これを読んでいるということは、あなたは真のセドリック推しということでしょう。


彼だけが本編で本心を語られていなかったので、彼だけ何もなしで終わらせるのは少しな……と思いまして。


本編完結後の今なら、この独白も許されるだろうと思い、筆を執りました。


【ここから制作裏話(少しメタい話になります)】


実はプロット段階では、セドリックと結ばれる「IFルート」も構想にありました。


ですが、最終的に没にしました。


理由は、執筆を進めるうちに「セドリックは兄として完璧にサポートムーブをする、見返りを求めない愛こそが彼という男を表している」という結論に至ったからです。


私の中で、彼は「本編で恋愛要素に絡んでこない、素敵なお兄ちゃんだからこそ輝く」というキャラ造形になっていました。

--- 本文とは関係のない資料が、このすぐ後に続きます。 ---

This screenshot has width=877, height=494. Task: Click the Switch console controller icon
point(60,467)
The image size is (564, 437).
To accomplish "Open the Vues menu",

なので、今回のような「秘めた想いを昇華させる独白」という形が、彼に対する一番の誠意であり、ご褒美であり、彼に対する最高のハッピーエンドだったのかなと思っています。


ですのできっと、彼にとってこれ以上の幸せはないなと思い、セドリックルートは消滅しました。


彼は影のMVPであり、彼がいなければレイラはこのハッピーエンドに辿り着けませんでした。


そんな彼が、報われないながらも「妹の幸せを見守る」という最強のポジションで最高の幸せを感じていること。

それが伝われば嬉しいです。


これにて、本当に完結となります。


ここまでお付き合いいただき、本当にありがとうございました。